INFORMATION SHOWN:
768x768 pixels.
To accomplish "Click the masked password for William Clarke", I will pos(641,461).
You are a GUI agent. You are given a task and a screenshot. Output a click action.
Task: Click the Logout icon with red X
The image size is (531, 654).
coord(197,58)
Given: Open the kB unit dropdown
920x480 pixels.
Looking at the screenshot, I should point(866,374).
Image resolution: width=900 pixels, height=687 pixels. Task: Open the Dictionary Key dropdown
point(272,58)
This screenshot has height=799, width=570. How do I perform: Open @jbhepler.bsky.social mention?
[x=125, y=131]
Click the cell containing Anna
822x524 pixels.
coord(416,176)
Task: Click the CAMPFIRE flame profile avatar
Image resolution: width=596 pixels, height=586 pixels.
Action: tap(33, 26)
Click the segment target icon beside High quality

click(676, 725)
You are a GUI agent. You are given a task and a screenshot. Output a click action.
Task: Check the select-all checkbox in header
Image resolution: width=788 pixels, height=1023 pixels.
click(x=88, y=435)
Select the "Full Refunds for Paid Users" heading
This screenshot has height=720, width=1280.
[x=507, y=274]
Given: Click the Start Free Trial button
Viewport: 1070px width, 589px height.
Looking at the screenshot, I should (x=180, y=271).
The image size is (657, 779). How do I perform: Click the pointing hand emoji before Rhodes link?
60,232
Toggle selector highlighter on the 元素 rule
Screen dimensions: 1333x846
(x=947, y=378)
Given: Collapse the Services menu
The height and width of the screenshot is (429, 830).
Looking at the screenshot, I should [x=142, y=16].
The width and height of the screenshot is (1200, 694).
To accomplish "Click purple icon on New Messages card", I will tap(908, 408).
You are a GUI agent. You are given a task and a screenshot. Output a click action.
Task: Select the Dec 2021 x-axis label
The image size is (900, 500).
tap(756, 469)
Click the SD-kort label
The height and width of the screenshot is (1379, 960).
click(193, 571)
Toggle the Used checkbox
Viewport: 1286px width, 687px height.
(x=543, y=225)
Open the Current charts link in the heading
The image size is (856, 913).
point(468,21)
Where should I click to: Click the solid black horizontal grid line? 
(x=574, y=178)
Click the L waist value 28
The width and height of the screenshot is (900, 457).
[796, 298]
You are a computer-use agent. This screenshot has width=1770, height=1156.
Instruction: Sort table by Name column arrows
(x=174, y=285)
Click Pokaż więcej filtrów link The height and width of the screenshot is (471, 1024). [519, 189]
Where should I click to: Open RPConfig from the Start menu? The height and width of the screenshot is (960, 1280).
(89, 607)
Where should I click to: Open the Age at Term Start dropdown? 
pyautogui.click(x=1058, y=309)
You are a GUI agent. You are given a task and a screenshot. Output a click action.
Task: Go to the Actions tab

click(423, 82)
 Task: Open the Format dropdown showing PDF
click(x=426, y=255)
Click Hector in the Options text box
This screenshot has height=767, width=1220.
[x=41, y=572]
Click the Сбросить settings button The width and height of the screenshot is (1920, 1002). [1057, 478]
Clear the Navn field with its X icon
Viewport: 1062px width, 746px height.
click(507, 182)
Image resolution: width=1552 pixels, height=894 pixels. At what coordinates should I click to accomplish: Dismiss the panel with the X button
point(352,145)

TASK STATEMENT:
Going through the data above, return each line with the word "will".

ANSWER:
To accomplish "Click the masked password for William Clarke", I will pos(641,461).
To accomplish "Click purple icon on New Messages card", I will tap(908, 408).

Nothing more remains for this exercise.